Magic Makes The Difference: About HW Book Reviews

Media with a magical touch is a growing font of magical information we can categorize as fanciful, possible, plausible, and real magic. Historical Witchcraft Book Reviews aim to sort the information in magically inspired books, movies, songs, games, and other media into the aforementioned categories.

To explain a little further, let’s do a book review of two ancient books, both with long shadows.

Historic documents are fraught with false, yet incredibly influential ideas about magic and witches. The 2nd-century book, On Women’s Clothing by Tertullian heavily influenced the authors of the Malleus Maleficarum (Hammer of Witches) which was written in the 15th-century.

Magic Book Reviews with Historical Witchcraft

Until the 15th century, witchcraft was an equal opportunity craft.
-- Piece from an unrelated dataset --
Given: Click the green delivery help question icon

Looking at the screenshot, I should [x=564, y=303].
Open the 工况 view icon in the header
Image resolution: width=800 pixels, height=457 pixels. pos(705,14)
After the Malleus Maleficarum, witchcraft became predominantly associated with women. There were many books published during the interim centuries that reinforced Tertullian’s ideas about women. Those ideas were co-opted by writers writing about witchcraft. Some of the magical ideas in the Hammer of Witches are fanciful, meaning they have no basis in reality, yet they have heavily influenced popular thought on witches and the craft. Therefore Malleus Maleficarum is housed in the Fanciful category, but wait there’s more!

The Hammer of Witches reference witches practicing maleficent magic. They got that part right, sometimes witches use magic to engage in maleficent activities. Witches sometimes curse, break, banish and destroy. I have done my fair share of banishing and worked on the offense, casting protection spells that bite. I have willfully turned living plants under the soil so that they may nourish next year’s garden while singing incantations. I have used astrological timing in conjunction with known poisons to kill squash bugs. It’s all part of the gig; death begets life. I have therefore practiced maleficent magic. That one little idea in the MM book is about real magic, but the rest of it is not, so the book stays in the fanciful category.